[DIRECTIONS]
Write out, word for word, only the lines from the one with "Click the faded icon left of the paintbrush" to the end of the data below.

[GIVEN INFORMATION]

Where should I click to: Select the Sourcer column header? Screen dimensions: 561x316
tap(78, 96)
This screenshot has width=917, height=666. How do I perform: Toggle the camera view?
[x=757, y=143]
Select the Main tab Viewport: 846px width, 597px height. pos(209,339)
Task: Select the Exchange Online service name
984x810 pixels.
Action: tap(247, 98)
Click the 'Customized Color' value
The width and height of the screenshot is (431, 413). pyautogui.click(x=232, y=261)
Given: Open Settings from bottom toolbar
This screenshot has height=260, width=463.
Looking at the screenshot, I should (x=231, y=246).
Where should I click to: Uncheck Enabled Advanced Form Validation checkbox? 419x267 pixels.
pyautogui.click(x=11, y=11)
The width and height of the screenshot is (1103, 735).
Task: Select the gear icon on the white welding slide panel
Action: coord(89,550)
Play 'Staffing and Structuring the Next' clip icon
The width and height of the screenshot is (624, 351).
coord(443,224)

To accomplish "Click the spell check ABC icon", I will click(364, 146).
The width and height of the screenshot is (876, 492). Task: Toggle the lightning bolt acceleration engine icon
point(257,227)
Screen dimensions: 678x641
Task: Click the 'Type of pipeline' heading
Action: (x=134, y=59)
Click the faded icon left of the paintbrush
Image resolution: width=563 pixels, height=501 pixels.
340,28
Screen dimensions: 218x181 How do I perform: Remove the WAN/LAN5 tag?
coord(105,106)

[RESULT FOR THIS TASK]
Click the faded icon left of the paintbrush
Image resolution: width=563 pixels, height=501 pixels.
340,28
Screen dimensions: 218x181 How do I perform: Remove the WAN/LAN5 tag?
coord(105,106)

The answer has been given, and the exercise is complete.